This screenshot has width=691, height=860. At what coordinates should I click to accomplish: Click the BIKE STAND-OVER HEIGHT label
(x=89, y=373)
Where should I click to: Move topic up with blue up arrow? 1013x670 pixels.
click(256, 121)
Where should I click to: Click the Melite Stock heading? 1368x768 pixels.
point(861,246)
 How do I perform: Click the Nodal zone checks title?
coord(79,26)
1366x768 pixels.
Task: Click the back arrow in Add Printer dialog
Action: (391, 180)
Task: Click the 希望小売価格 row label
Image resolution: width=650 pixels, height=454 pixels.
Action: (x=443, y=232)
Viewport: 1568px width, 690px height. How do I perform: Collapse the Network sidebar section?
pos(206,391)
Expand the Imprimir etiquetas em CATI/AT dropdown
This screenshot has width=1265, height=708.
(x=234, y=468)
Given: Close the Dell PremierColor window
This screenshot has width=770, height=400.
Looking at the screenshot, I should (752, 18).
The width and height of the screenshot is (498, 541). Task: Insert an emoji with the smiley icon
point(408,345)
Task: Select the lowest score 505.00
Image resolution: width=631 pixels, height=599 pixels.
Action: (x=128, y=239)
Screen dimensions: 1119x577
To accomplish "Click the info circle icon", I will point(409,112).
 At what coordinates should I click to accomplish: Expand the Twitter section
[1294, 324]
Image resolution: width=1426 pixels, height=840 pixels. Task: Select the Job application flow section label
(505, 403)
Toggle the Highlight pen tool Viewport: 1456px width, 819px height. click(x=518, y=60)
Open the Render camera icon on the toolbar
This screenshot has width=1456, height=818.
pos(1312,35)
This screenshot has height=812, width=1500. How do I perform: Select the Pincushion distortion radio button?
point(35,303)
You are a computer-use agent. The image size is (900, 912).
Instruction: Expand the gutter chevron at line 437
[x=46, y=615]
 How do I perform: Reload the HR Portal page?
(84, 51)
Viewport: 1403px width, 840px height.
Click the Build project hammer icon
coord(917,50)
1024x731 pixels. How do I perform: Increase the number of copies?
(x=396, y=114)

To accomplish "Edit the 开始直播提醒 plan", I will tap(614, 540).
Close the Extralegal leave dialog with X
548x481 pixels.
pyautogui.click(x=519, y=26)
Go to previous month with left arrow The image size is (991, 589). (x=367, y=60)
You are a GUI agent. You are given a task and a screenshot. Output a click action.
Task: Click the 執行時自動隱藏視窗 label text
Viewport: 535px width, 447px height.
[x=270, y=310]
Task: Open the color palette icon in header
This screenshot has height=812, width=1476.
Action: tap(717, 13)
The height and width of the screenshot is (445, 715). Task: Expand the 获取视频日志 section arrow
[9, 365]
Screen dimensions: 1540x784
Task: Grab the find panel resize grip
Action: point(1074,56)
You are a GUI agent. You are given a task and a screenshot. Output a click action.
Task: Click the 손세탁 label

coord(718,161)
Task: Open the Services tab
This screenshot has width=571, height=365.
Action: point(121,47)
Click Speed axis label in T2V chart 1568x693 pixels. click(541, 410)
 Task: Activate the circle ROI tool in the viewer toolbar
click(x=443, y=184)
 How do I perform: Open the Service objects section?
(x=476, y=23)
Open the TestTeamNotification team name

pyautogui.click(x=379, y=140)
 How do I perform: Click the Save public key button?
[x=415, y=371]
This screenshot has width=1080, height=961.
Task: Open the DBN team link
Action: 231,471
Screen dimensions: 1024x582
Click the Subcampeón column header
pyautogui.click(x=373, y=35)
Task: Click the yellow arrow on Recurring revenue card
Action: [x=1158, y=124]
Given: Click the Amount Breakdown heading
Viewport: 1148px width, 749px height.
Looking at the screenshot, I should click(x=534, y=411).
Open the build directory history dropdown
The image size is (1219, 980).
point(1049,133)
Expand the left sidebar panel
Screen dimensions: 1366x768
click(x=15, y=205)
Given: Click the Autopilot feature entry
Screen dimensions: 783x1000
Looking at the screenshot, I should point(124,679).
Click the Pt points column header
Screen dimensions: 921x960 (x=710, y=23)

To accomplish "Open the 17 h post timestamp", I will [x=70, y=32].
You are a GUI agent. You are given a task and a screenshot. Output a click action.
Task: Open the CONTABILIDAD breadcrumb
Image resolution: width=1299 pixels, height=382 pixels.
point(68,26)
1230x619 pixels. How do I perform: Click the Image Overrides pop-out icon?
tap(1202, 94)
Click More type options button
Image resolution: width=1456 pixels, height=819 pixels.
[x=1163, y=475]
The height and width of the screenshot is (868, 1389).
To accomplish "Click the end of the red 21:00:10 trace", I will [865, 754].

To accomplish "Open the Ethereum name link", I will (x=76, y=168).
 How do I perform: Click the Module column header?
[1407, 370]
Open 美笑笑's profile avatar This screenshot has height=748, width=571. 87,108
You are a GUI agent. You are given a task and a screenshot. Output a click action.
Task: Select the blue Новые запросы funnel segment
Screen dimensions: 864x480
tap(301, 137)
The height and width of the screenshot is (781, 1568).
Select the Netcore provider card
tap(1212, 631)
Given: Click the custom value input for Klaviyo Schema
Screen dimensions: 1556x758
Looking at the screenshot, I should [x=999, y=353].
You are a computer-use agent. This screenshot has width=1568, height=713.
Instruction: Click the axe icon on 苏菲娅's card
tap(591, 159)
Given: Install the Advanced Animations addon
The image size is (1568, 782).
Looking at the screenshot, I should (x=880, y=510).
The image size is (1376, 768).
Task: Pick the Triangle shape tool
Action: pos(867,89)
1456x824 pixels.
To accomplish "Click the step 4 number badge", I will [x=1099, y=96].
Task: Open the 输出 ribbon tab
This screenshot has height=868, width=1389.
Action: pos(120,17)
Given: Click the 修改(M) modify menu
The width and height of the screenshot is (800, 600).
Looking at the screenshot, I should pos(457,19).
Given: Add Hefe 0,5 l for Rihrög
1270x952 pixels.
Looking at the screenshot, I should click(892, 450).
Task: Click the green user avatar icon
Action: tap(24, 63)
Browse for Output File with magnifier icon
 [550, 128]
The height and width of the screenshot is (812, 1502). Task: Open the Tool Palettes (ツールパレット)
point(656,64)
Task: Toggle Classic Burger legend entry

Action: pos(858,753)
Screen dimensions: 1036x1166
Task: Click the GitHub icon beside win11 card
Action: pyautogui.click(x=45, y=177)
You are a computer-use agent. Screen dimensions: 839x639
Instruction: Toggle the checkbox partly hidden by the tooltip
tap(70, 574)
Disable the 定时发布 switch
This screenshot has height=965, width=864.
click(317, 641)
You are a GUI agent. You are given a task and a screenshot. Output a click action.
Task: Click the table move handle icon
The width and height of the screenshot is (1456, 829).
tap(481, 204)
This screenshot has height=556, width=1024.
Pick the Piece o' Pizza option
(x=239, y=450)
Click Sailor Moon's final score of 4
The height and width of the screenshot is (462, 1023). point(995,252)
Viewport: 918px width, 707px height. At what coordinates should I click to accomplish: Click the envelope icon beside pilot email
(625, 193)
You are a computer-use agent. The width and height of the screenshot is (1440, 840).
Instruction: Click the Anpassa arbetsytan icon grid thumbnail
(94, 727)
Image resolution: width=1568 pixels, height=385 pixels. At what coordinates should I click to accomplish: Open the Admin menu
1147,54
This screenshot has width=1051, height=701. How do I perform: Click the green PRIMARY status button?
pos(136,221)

--

◆ EXERCISE BRIEF:
Rewrite all of the data above, changing "How do I perform" to "How can I carry out" and leaving everything else as it is.

◆ FINAL RESULT:
This screenshot has width=691, height=860. At what coordinates should I click to accomplish: Click the BIKE STAND-OVER HEIGHT label
(x=89, y=373)
Where should I click to: Move topic up with blue up arrow? 1013x670 pixels.
click(256, 121)
Where should I click to: Click the Melite Stock heading? 1368x768 pixels.
point(861,246)
 How can I carry out: Click the Nodal zone checks title?
coord(79,26)
1366x768 pixels.
Task: Click the back arrow in Add Printer dialog
Action: (391, 180)
Task: Click the 希望小売価格 row label
Image resolution: width=650 pixels, height=454 pixels.
Action: (x=443, y=232)
Viewport: 1568px width, 690px height. How can I carry out: Collapse the Network sidebar section?
pos(206,391)
Expand the Imprimir etiquetas em CATI/AT dropdown
This screenshot has width=1265, height=708.
(x=234, y=468)
Given: Close the Dell PremierColor window
This screenshot has width=770, height=400.
Looking at the screenshot, I should (752, 18).
The width and height of the screenshot is (498, 541). Task: Insert an emoji with the smiley icon
point(408,345)
Task: Select the lowest score 505.00
Image resolution: width=631 pixels, height=599 pixels.
Action: (x=128, y=239)
Screen dimensions: 1119x577
To accomplish "Click the info circle icon", I will point(409,112).
 At what coordinates should I click to accomplish: Expand the Twitter section
[1294, 324]
Image resolution: width=1426 pixels, height=840 pixels. Task: Select the Job application flow section label
(505, 403)
Toggle the Highlight pen tool Viewport: 1456px width, 819px height. click(x=518, y=60)
Open the Render camera icon on the toolbar
This screenshot has width=1456, height=818.
pos(1312,35)
This screenshot has height=812, width=1500. How can I carry out: Select the Pincushion distortion radio button?
point(35,303)
You are a computer-use agent. The image size is (900, 912).
Instruction: Expand the gutter chevron at line 437
[x=46, y=615]
 How can I carry out: Reload the HR Portal page?
(84, 51)
Viewport: 1403px width, 840px height.
Click the Build project hammer icon
coord(917,50)
1024x731 pixels. How can I carry out: Increase the number of copies?
(x=396, y=114)

To accomplish "Edit the 开始直播提醒 plan", I will tap(614, 540).
Close the Extralegal leave dialog with X
548x481 pixels.
pyautogui.click(x=519, y=26)
Go to previous month with left arrow The image size is (991, 589). (x=367, y=60)
You are a GUI agent. You are given a task and a screenshot. Output a click action.
Task: Click the 執行時自動隱藏視窗 label text
Viewport: 535px width, 447px height.
[x=270, y=310]
Task: Open the color palette icon in header
This screenshot has height=812, width=1476.
Action: tap(717, 13)
The height and width of the screenshot is (445, 715). Task: Expand the 获取视频日志 section arrow
[9, 365]
Screen dimensions: 1540x784
Task: Grab the find panel resize grip
Action: point(1074,56)
You are a GUI agent. You are given a task and a screenshot. Output a click action.
Task: Click the 손세탁 label

coord(718,161)
Task: Open the Services tab
This screenshot has width=571, height=365.
Action: point(121,47)
Click Speed axis label in T2V chart 1568x693 pixels. click(541, 410)
 Task: Activate the circle ROI tool in the viewer toolbar
click(x=443, y=184)
 How can I carry out: Open the Service objects section?
(x=476, y=23)
Open the TestTeamNotification team name

pyautogui.click(x=379, y=140)
 How can I carry out: Click the Save public key button?
[x=415, y=371]
This screenshot has width=1080, height=961.
Task: Open the DBN team link
Action: 231,471
Screen dimensions: 1024x582
Click the Subcampeón column header
pyautogui.click(x=373, y=35)
Task: Click the yellow arrow on Recurring revenue card
Action: [x=1158, y=124]
Given: Click the Amount Breakdown heading
Viewport: 1148px width, 749px height.
Looking at the screenshot, I should click(x=534, y=411).
Open the build directory history dropdown
The image size is (1219, 980).
point(1049,133)
Expand the left sidebar panel
Screen dimensions: 1366x768
click(x=15, y=205)
Given: Click the Autopilot feature entry
Screen dimensions: 783x1000
Looking at the screenshot, I should point(124,679).
Click the Pt points column header
Screen dimensions: 921x960 (x=710, y=23)

To accomplish "Open the 17 h post timestamp", I will [x=70, y=32].
You are a GUI agent. You are given a task and a screenshot. Output a click action.
Task: Open the CONTABILIDAD breadcrumb
Image resolution: width=1299 pixels, height=382 pixels.
point(68,26)
1230x619 pixels. How can I carry out: Click the Image Overrides pop-out icon?
tap(1202, 94)
Click More type options button
Image resolution: width=1456 pixels, height=819 pixels.
[x=1163, y=475]
The height and width of the screenshot is (868, 1389).
To accomplish "Click the end of the red 21:00:10 trace", I will [865, 754].

To accomplish "Open the Ethereum name link", I will (x=76, y=168).
 How can I carry out: Click the Module column header?
[1407, 370]
Open 美笑笑's profile avatar This screenshot has height=748, width=571. 87,108
You are a GUI agent. You are given a task and a screenshot. Output a click action.
Task: Select the blue Новые запросы funnel segment
Screen dimensions: 864x480
tap(301, 137)
The height and width of the screenshot is (781, 1568).
Select the Netcore provider card
tap(1212, 631)
Given: Click the custom value input for Klaviyo Schema
Screen dimensions: 1556x758
Looking at the screenshot, I should [x=999, y=353].
You are a computer-use agent. This screenshot has width=1568, height=713.
Instruction: Click the axe icon on 苏菲娅's card
tap(591, 159)
Given: Install the Advanced Animations addon
The image size is (1568, 782).
Looking at the screenshot, I should (x=880, y=510).
The image size is (1376, 768).
Task: Pick the Triangle shape tool
Action: pos(867,89)
1456x824 pixels.
To accomplish "Click the step 4 number badge", I will [x=1099, y=96].
Task: Open the 输出 ribbon tab
This screenshot has height=868, width=1389.
Action: pos(120,17)
Given: Click the 修改(M) modify menu
The width and height of the screenshot is (800, 600).
Looking at the screenshot, I should pos(457,19).
Given: Add Hefe 0,5 l for Rihrög
1270x952 pixels.
Looking at the screenshot, I should click(892, 450).
Task: Click the green user avatar icon
Action: tap(24, 63)
Browse for Output File with magnifier icon
 [550, 128]
The height and width of the screenshot is (812, 1502). Task: Open the Tool Palettes (ツールパレット)
point(656,64)
Task: Toggle Classic Burger legend entry

Action: pos(858,753)
Screen dimensions: 1036x1166
Task: Click the GitHub icon beside win11 card
Action: pyautogui.click(x=45, y=177)
You are a computer-use agent. Screen dimensions: 839x639
Instruction: Toggle the checkbox partly hidden by the tooltip
tap(70, 574)
Disable the 定时发布 switch
This screenshot has height=965, width=864.
click(317, 641)
You are a GUI agent. You are given a task and a screenshot. Output a click action.
Task: Click the table move handle icon
The width and height of the screenshot is (1456, 829).
tap(481, 204)
This screenshot has height=556, width=1024.
Pick the Piece o' Pizza option
(x=239, y=450)
Click Sailor Moon's final score of 4
The height and width of the screenshot is (462, 1023). point(995,252)
Viewport: 918px width, 707px height. At what coordinates should I click to accomplish: Click the envelope icon beside pilot email
(625, 193)
You are a computer-use agent. The width and height of the screenshot is (1440, 840).
Instruction: Click the Anpassa arbetsytan icon grid thumbnail
(94, 727)
Image resolution: width=1568 pixels, height=385 pixels. At what coordinates should I click to accomplish: Open the Admin menu
1147,54
This screenshot has width=1051, height=701. How can I carry out: Click the green PRIMARY status button?
pos(136,221)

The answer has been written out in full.